The performance characteristics are not yet documented. Running background desktop control on macOS and Windows requires efficient screenshot capture, input injection, and state tracking. Latency and resource usage will determine whether the approach is practical for production workloads.

The project’s sustainability is unclear. Open-source infrastructure projects for AI agents are proliferating, and most struggle to find a business model. Trycua offers cloud sandbox hosting via cua.ai, which could provide a revenue stream, but the open-source core is MIT-licensed and freely forkable.

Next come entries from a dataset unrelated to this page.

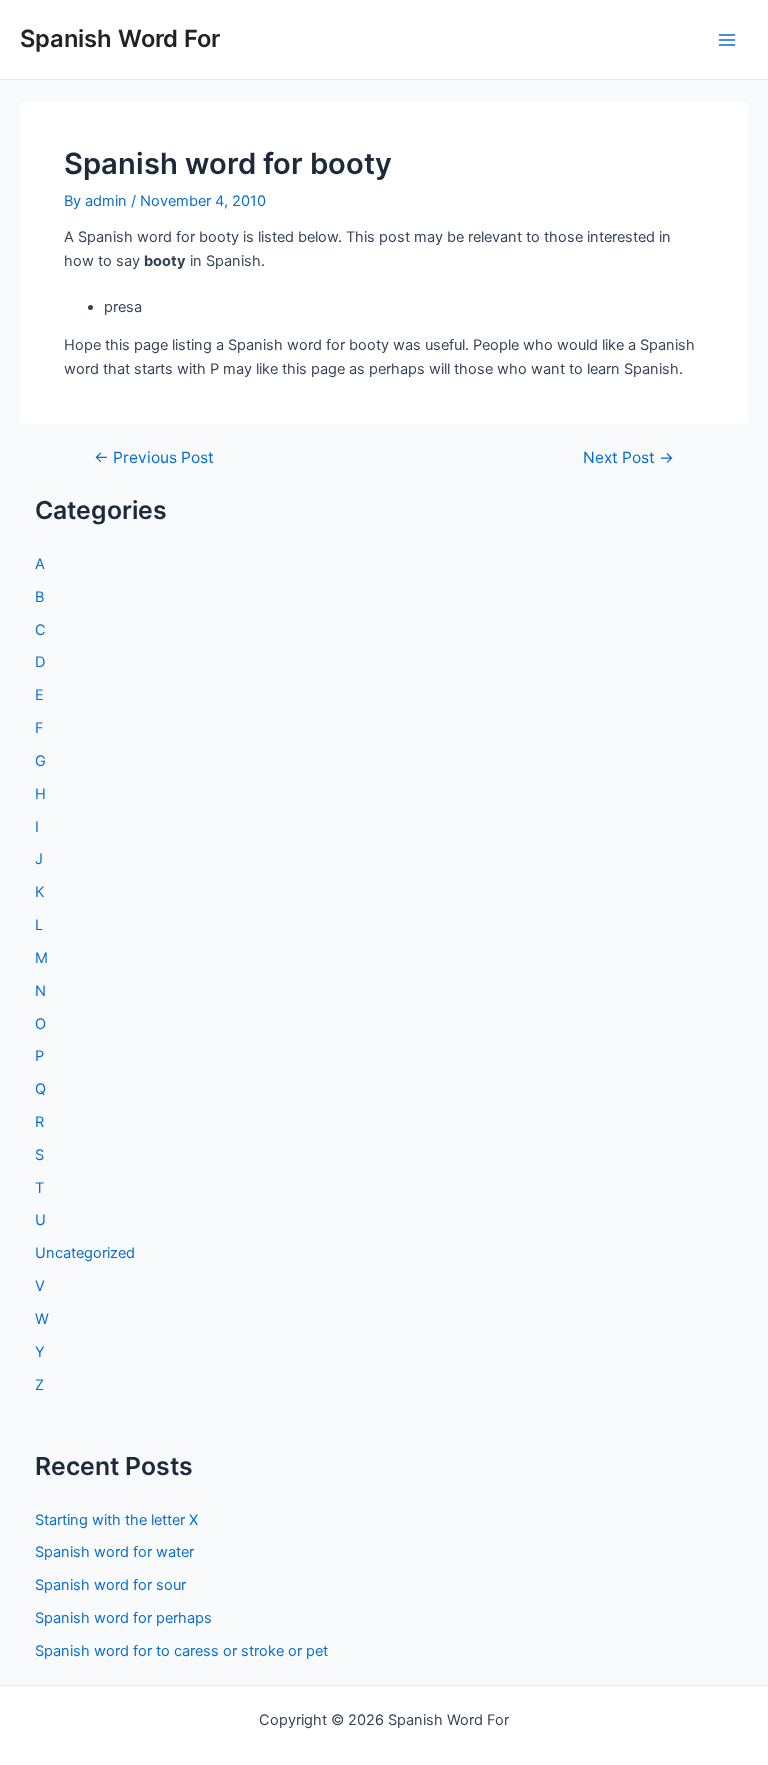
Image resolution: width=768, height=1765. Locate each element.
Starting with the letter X (116, 1520)
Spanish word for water (114, 1552)
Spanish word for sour (110, 1585)
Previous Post (154, 458)
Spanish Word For (120, 38)
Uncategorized (85, 1253)
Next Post (628, 458)
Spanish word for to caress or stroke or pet (181, 1651)
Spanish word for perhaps (123, 1618)
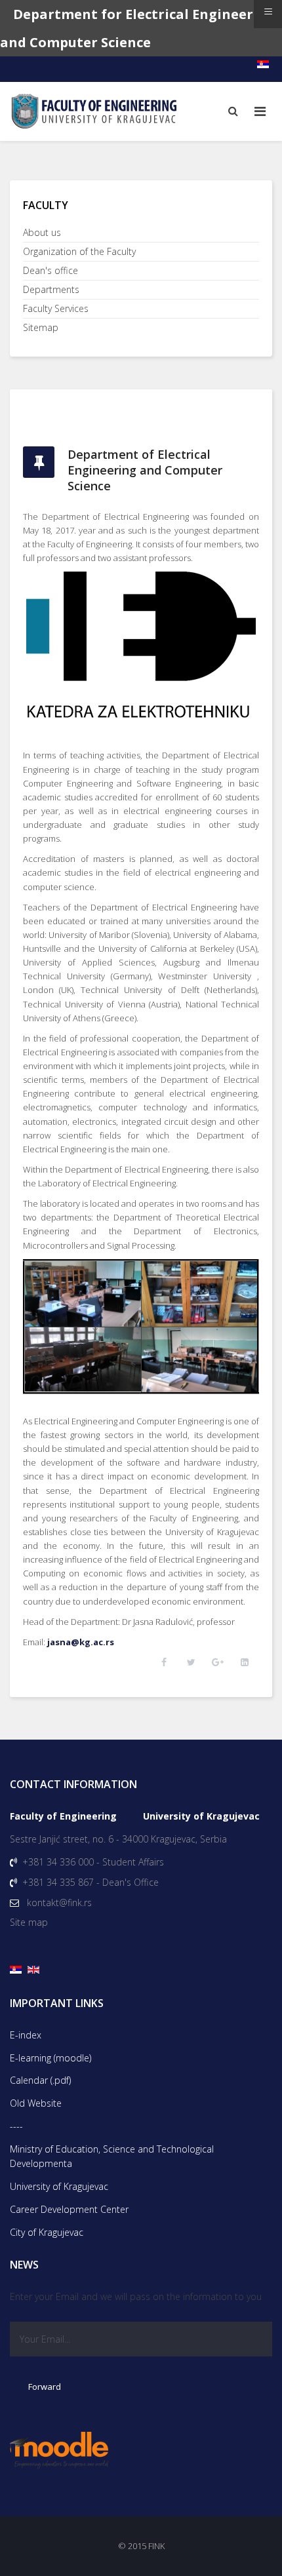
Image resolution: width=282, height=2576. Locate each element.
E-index (25, 2035)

Cua is infrastructure, not a product. It does not include a pre-trained agent, a fine-tuning recipe, or a deployment service. Teams that use it still need to build the agent logic, train or select a model, and handle the safety engineering.

The project fills a real gap. Computer-use agents need operating systems to run on, benchmarks to measure against, and drivers to interact with. Cua provides all three in a single open-source stack. For teams building agents that need to control real desktops, it is worth a look.